EXERCISE DESCRIPTION:
Answer these questions using the forum thread below.
(a) How large a time gap to India does the opening comment mention?
(b) Which country does crimsoneer say would be in a great place to compete with the US?
(c) According to GodelNumbering, what do frontier LLMs start degenerating towards?

PAGE TEXT:

-- Opening Marker --

If IT is a cost center, then a company has likely already outsourced (and if it's called IT it probably is). If you are a software development company, that makes money from software, then a local team of SDEs using what-ever AI they want is a competetive advantage vs local team of SDEs trying to deal with an 11.5 hour gap to India. AI is coming for software developer jobs, and its coming for: a/ the low skill ones and b/ the high skill ones where turn-around and iteration matters. I've worked with great engineers in India, but the time difference was brutal for our fast moving business.

crimsoneer 1 day ago

I think this is a compelling argument, but I think 2 issues:

1. I remain unconvinced LocalAI can work well for majority of businesses. It looks vaguely comparable on benchmarks, but it tends to be fragile and a lot of management overhead in reality.

2. Similarly, while Deepseek is comparable to Opus/Codex on benchmarks, for agentic work at scale I definitely notice the difference. That's not to say it's not economical, just that I definitely miss the big boys when I swap.

I kind of wish this was true, because the UK would be in a great place to compete with the US. But somehow people are happy to pay 3x the salary for an engineer in SF.

  • GodelNumbering 1 day ago

    Fair points. I used to think that until some months ago but the latest generation of OSS models are surprisingly good. Plus maybe it is the way I work, but I find myself constantly overriding the decisions of frontier LLMs (because they start degenerating towards god objects and spaghettification) so most use I have gotten out of the AI agents is really their ability to code quickly and syntactically correctly.

-- Closing Marker --

RECORDS PROVIDED:
-- Opening Marker --

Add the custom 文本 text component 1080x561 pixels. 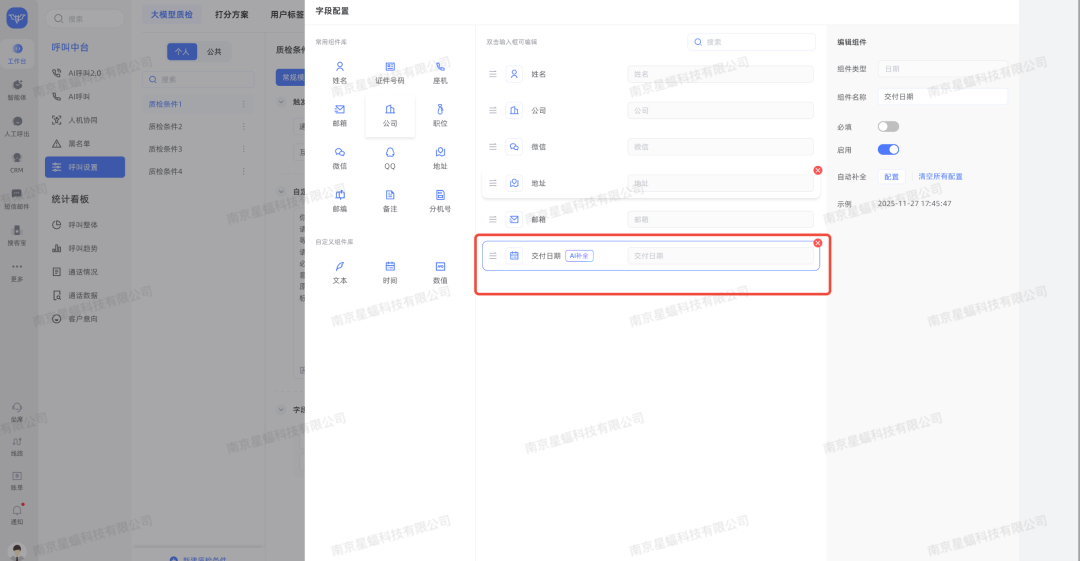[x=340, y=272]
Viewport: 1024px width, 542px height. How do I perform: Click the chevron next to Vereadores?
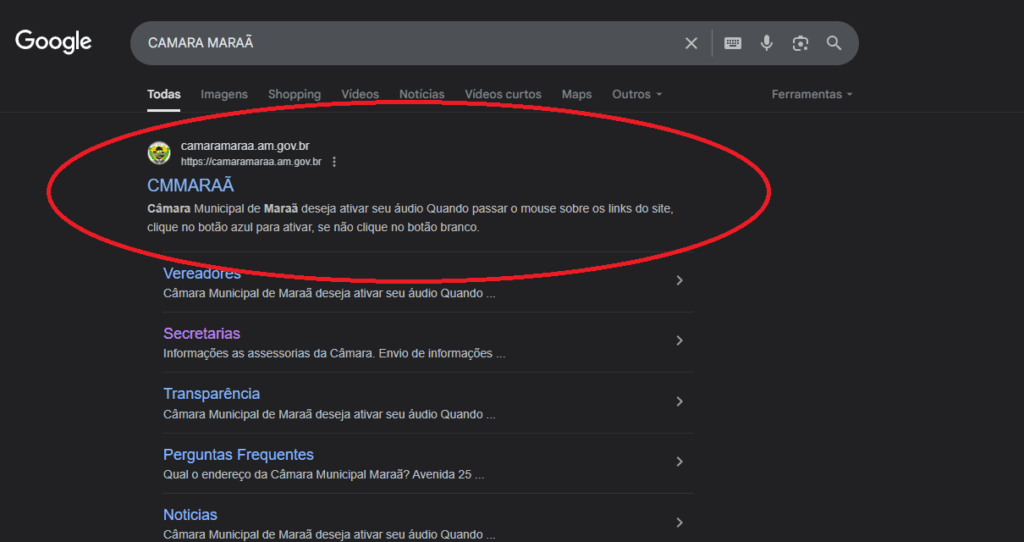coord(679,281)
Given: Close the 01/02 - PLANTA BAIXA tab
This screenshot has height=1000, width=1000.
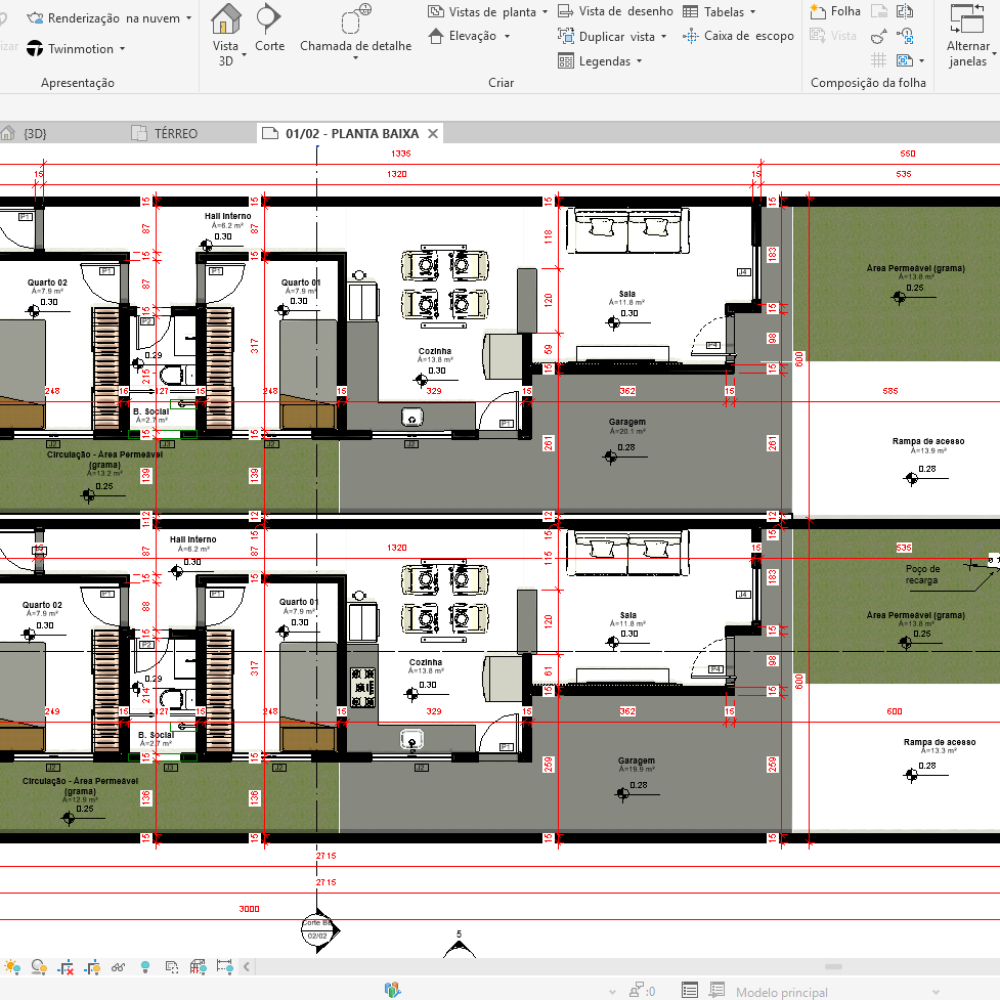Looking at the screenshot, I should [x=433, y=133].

-- Closing Marker --

THE ANSWER:
(a) 11.5 hours
(b) The UK
(c) God objects and spaghettification